# New Puppy - Tiny Harness



## Mia's Mom (Jan 25, 2005)

Here is the harness I made for our new puppy.... (not sure of the name yet) It is so tiny.... it fits a coke can!!


----------



## Mia's Mom (Jan 25, 2005)

some of the puppy.....


----------



## Boogaloo (Mar 27, 2004)

Aw!! That is fabulous and looks SOOO CUTE!


----------



## xx-nathalie-xx (Jan 10, 2005)

great harness!!! super cute puppy !!! but I WANT THAT MINUTE MAID !!!!!!  

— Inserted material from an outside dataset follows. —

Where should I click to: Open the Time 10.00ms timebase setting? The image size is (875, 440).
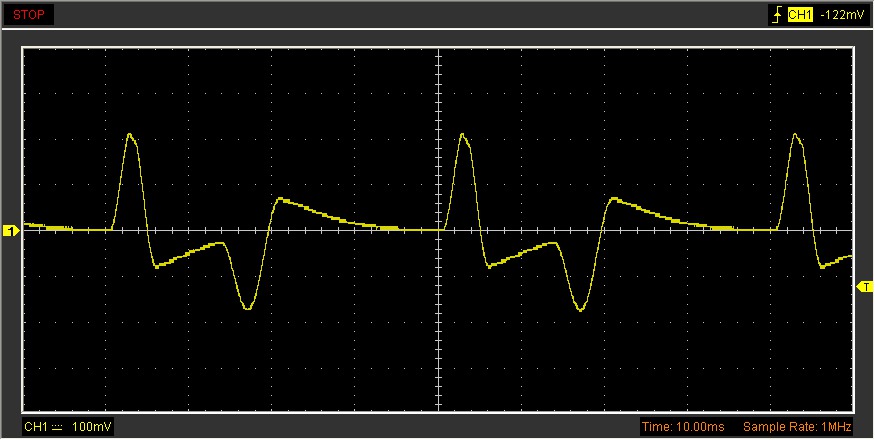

mmmmmmm pink lemonade sounds sooooo good, we only have tropical apple and orange here  

kisses nat


----------



## sjc (Jan 14, 2005)

Cute Harness Traci!!! ADORABLE BABY!! AND NAT....YOU ARE A HOOT!!! :lol:


----------



## Kari (May 13, 2004)

That is so cute and she looks great! :wink:


----------



## MissMolly (Jan 28, 2005)

OMG! Your pup looks soooo cute in it!!!


----------



## nikki&paris (May 30, 2005)

That is the cutest puppy in the cutest harness!! Look how tiny! how much does she weigh?


----------



## stefania (Apr 16, 2005)

Nice job...it looks great on the baby


----------



## Mia's Mom (Jan 25, 2005)

:wave: Thanks!!!

She weighs 1 lb - 6 oz. She feels much lighter, but that's what the scale says!


----------



## luvmydogs (May 13, 2005)

She looks super in that wee little harness. Got to love it.

Leslie


----------



## belladoggie (Mar 28, 2005)

OMG, your harnesses are so cute - I think that's my fave so far, the colours, the trim, just beautiful! And looks so cute on your puppy!


----------



## chimommy (Jun 29, 2005)

OMG How cute is that?!!! She look so cute!


----------



## goldie (Jun 22, 2005)

that is a great harness!!! 
My Tico would see too many things on it that looked like snacks though!


----------



## Roie (Jul 19, 2005)

aww adorable and i love the colors and the preppy stripes.. soo cute!!! I WANT ONE,.. hehe any chance of getting that in blue and green.. hehe just kidding but is GREAT!!


----------



## Effylicious (Jul 31, 2005)

How adorable! Did you buy/use a pattern, or did you just make it up yourself? I love it so much! I want one :tongue3:


----------